Wednesday, November 20, 2013

Productivity






  There it was in front of me on the bathroom wall as I was washing my hands at the end of a 12 hour shift-----the productivity chart. There was the blue upper limit line and the red lower limit line and the dashed black line snaking up and down and then---up! Congratulations, you have met your productivity goals this month!  My employer had hired a consulting firm to help them figure out how to save money. My suggestion would be to start with not hiring consulting firms, but that's just me.

   Productivity sounds like a good thing, like doing something worthwhile, not wasting your time. But what it really means is getting more product from your employees per unit of time. What it sometimes  means for me is heart-pounding stress, hunger pangs and being too busy to go to the bathroom. If my employer had  to pay me based on my stress level, I'd be making a fortune and I'm one of the less stressed out ones. But I digress. This isn't about me or my job, which actually, I really like.

   This about people I know who don't have jobs. They're on public assistance, and it's barely keeping them going. Some of these folks smoke, or drink, but not more than better off people I know. Most are really nice, as honest as the next fellow. Some are quite smart and some are very creative. They can't work because, in a competitive profit driven system where the only thing that most employers care about is productivity, they have lost the productivity race. Some are physically unable to walk, or are just a little slow. They are or disorganized in their thinking, or unable to focus or process information  fast enough, or don't think logically, or don't get other people's emotions, maybe some of them just don't want to get chest pain while their working, or don't work well in structured situations. Or find suffering unpleasant. The job will always go to the other guy.

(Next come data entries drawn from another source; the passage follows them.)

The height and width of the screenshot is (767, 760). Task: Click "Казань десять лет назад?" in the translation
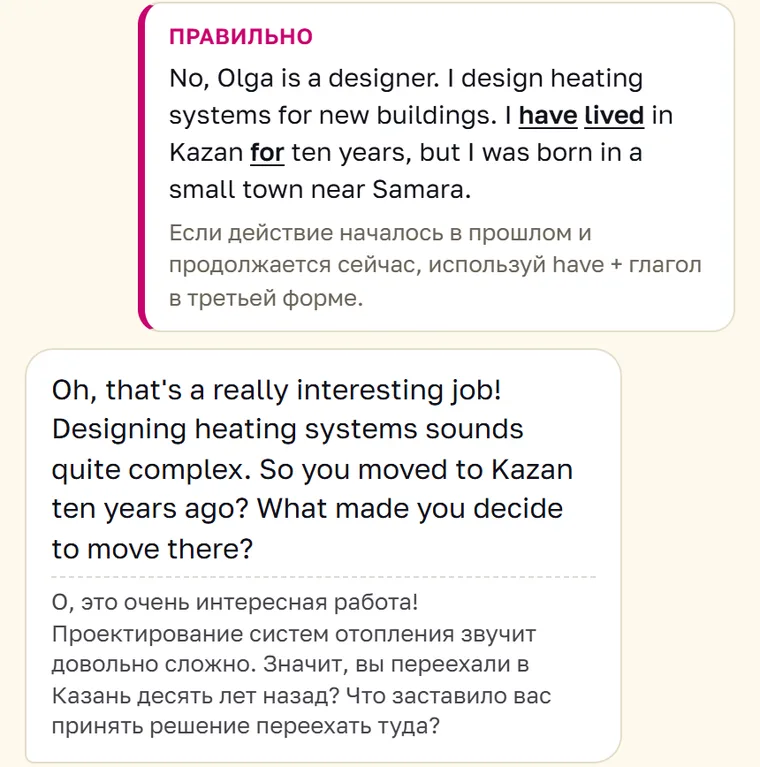pos(195,696)
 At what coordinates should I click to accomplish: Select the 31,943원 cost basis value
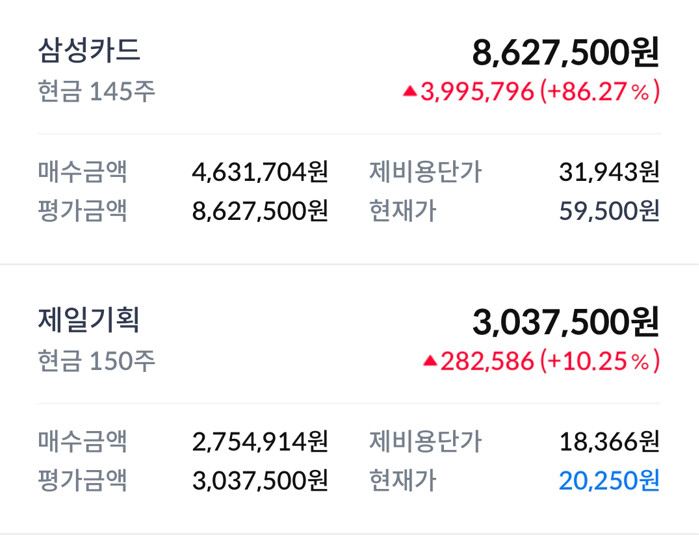point(610,172)
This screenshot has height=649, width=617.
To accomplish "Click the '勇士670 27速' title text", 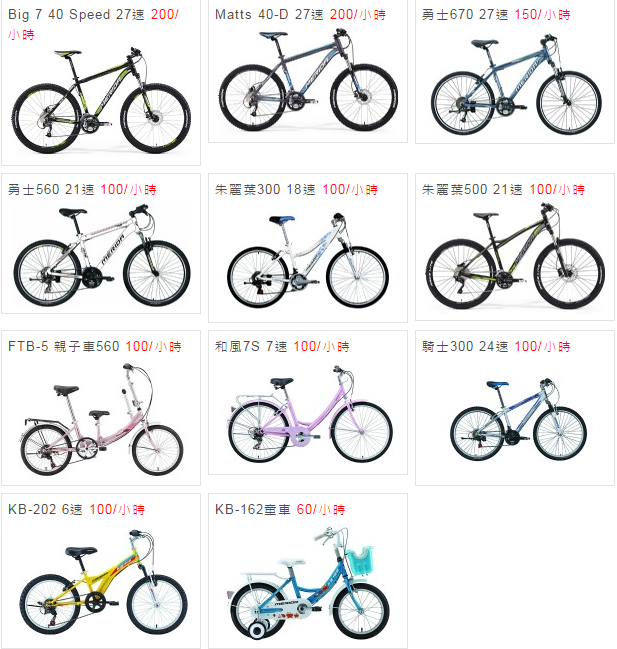I will (x=465, y=14).
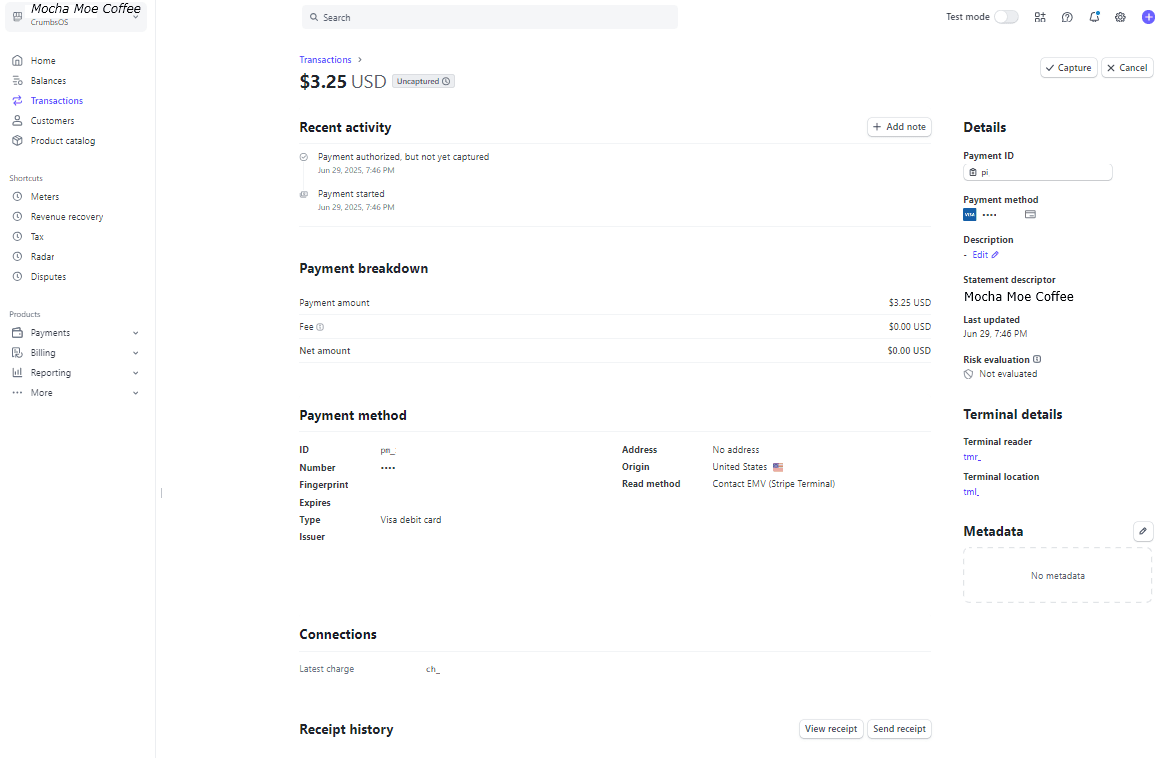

   They say about kids with hyperactivity that the problem isn't the kids, it's the system. They'd be fine running around the woods in a pre-industrial society, but put them in chairs behind a desk all day and, oh my gosh!, they can't sit still.  In this world there is much work to be done. But when the only goal of employment is profit for the employer, only those who win the productivity race will be employed. The problem isn't the less competitive worker, the problem is the system. It needs to be changed.